On the particular issue of endometriosis, I will have to write back to the hon. Lady, but being wrongly diagnosed as having a mental health condition is incredibly serious, and we are looking into rolling out training to GPs to help them better to diagnose mental health conditions. I will use this opportunity to say again that we are investing £2.3 billion a year in mental health services in the community, and hopefully that will go into GP practices and GPs will know not to make those kinds of diagnoses in future. I will get back to the hon. Lady on that particular condition.
When she was Minister for Women and Equalities, my right hon.
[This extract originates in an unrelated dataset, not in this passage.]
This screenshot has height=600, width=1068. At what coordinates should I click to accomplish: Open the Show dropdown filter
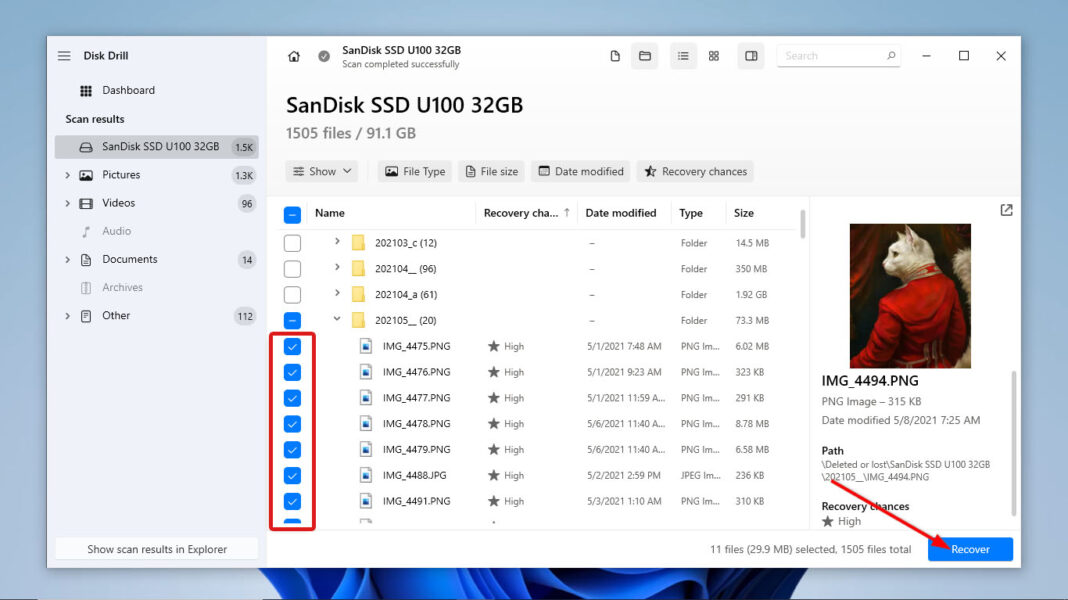[323, 172]
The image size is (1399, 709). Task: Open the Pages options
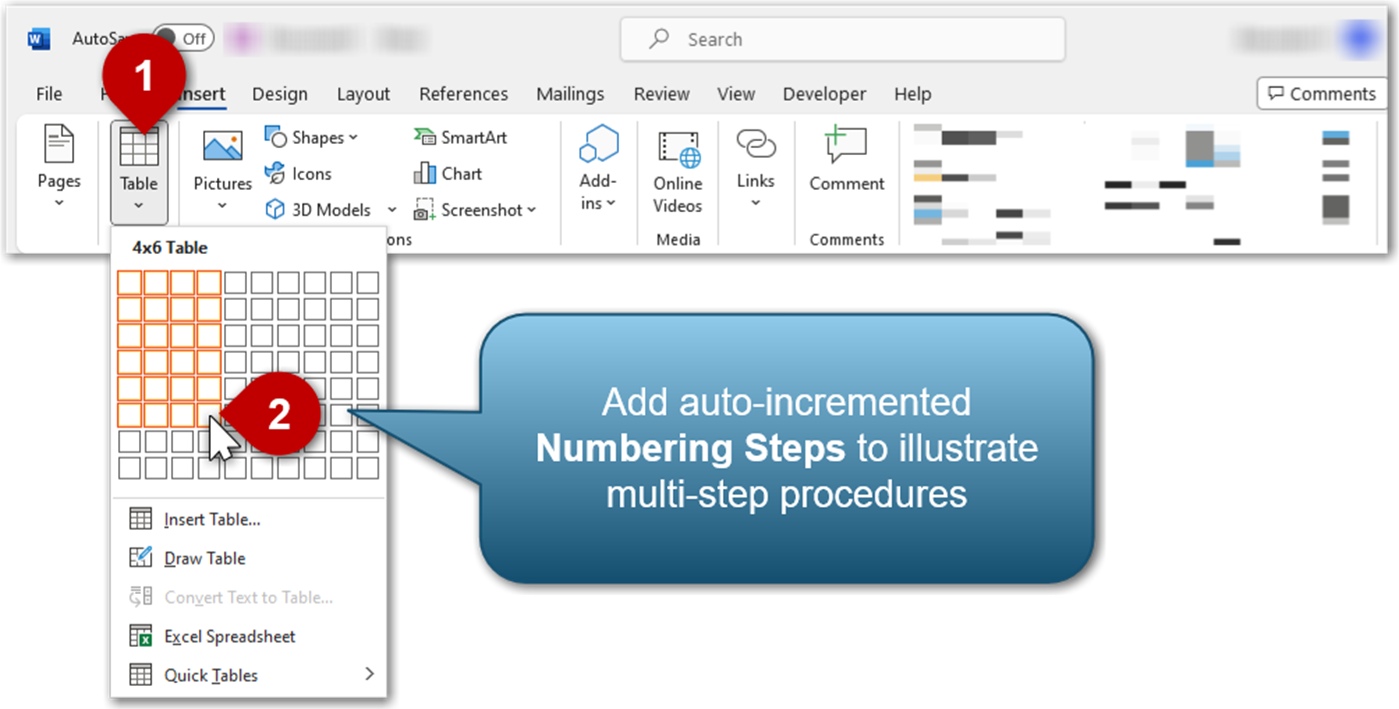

Friend Penny Mordaunt committed to the House to introduce legislation to remove caste as a protected characteristic from the Equality Act 2010. When will the current Minister for Women and Equalities and her team bring forward legislation so that we can end this bizarre and divisive situation?
It is a pleasure, as always, to respond to my hon. Friend on this important piece of work. I am in the process of discussing this with the Secretary of State, and we hope to have an answer for him shortly.
In the spirit of equality, the Electoral Reform Society has said that compulsory photo ID for voters will potentially leave millions of voters voiceless. Some 3.5 million voters have no photo ID at all, with the most affected being the elderly, ethnic minorities and those who are socially disadvantaged. Is it not the case that the suppression of voter participation is dangerous and will exclude many from exercising their democratic rights?
It is perfectly proper that we make sure that the right people are voting and that they bring ID with them to the polling to station. We have had issues with electoral fraud in this country.
I thank the hon. Lady for raising this issue again. Obviously, with the litigation ongoing it is difficult for me to comment more broadly, but I understand that that comment was made by the Prime Minister. If people are suffering and need any support, they should go to their jobcentre, talk to their local citizens advice bureau and make sure that they ask for help. We have many different benefits, both in retirement and after retirement, to support people to have a good, secure retirement. This issue should not affect anyone—women or men.
Order. We now come to the urgent question.